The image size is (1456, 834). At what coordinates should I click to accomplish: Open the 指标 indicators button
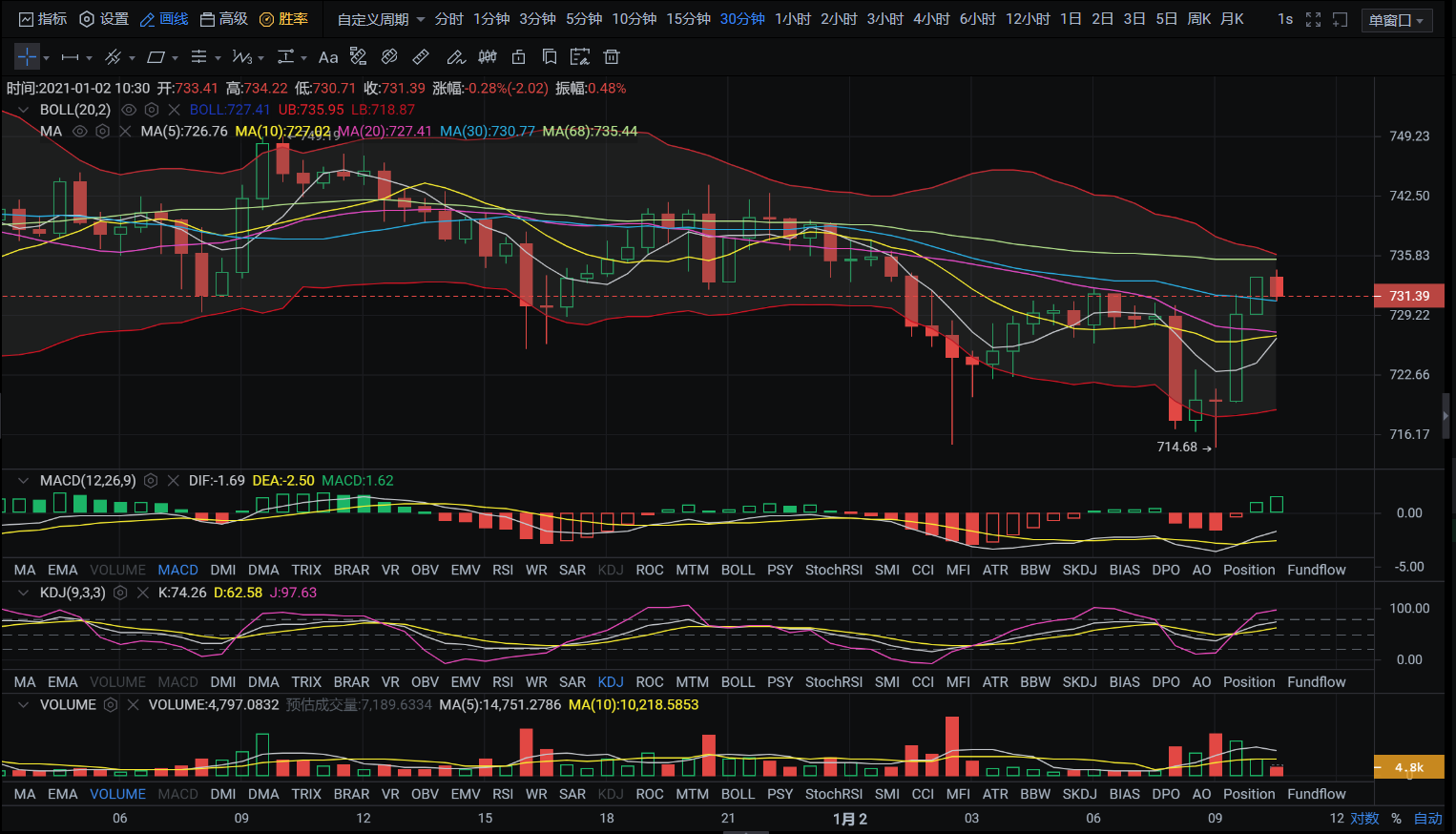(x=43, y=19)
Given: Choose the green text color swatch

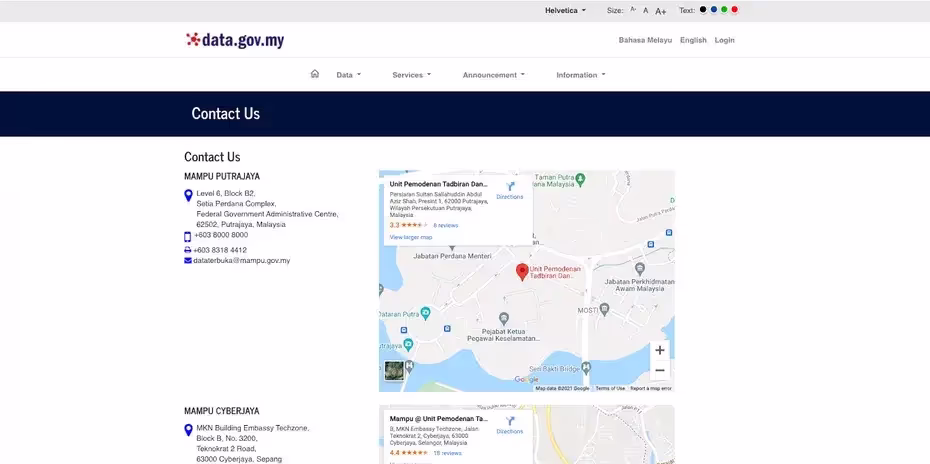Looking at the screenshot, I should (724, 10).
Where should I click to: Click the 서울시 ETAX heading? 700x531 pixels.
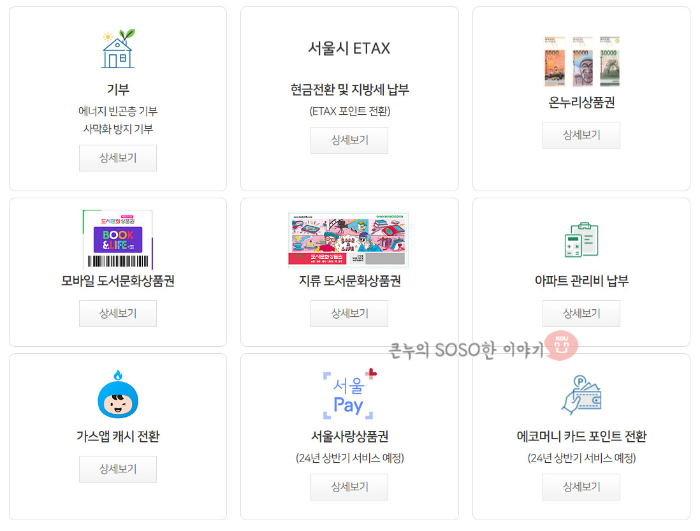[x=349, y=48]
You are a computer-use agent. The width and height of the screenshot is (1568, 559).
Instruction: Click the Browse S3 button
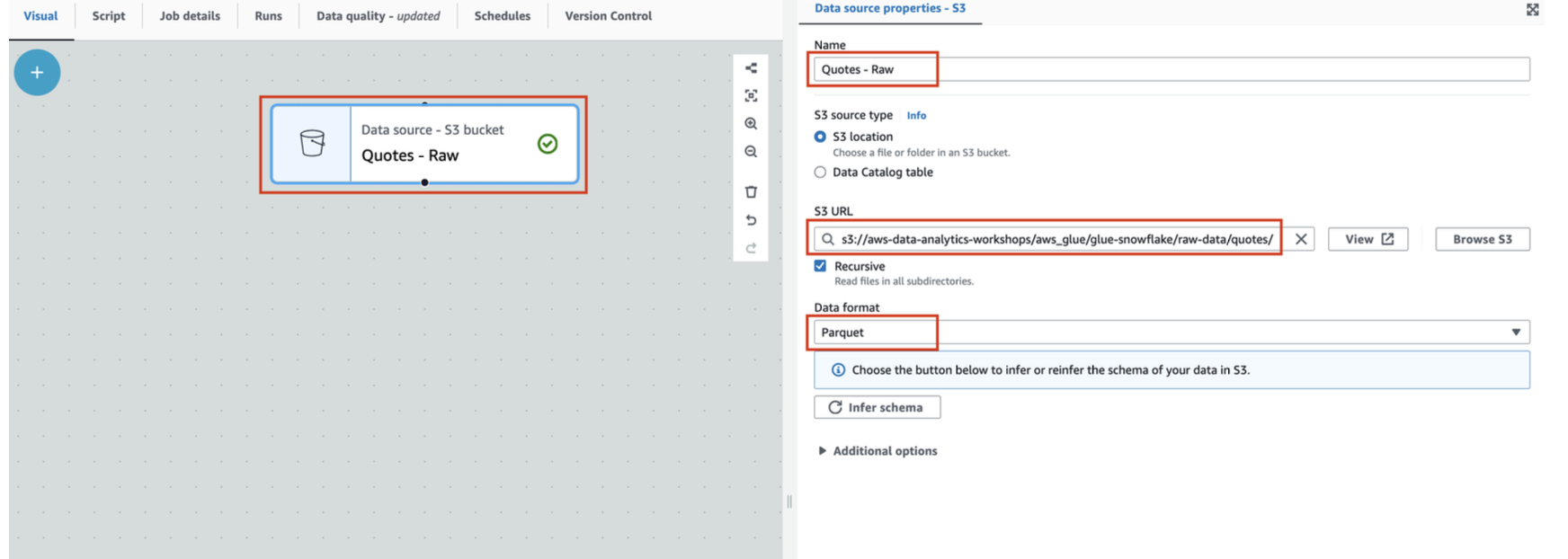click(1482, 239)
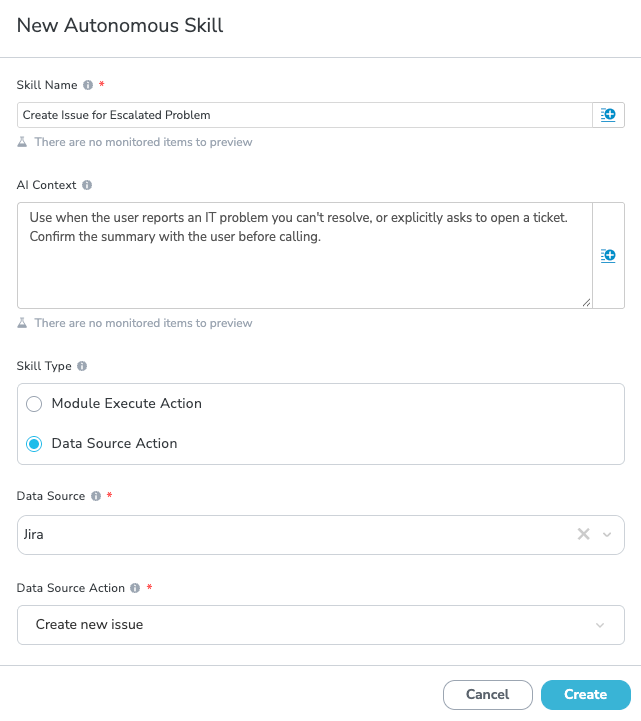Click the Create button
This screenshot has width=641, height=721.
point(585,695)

*-*-*

**GOAL OF THE EXERCISE**
Everything in the material above must be repeated exactly, apart from its pictures.

**SOLUTION FOR THIS EXERCISE**
The image size is (1456, 834). At what coordinates should I click to accomplish: Open the 指标 indicators button
(x=43, y=19)
Given: Choose the green text color swatch

Looking at the screenshot, I should (724, 10).
Where should I click to: Click the 서울시 ETAX heading? 700x531 pixels.
[x=349, y=48]
You are a computer-use agent. The width and height of the screenshot is (1568, 559).
Instruction: Click the Browse S3 button
click(1482, 239)
Click the Create button
This screenshot has width=641, height=721.
point(585,695)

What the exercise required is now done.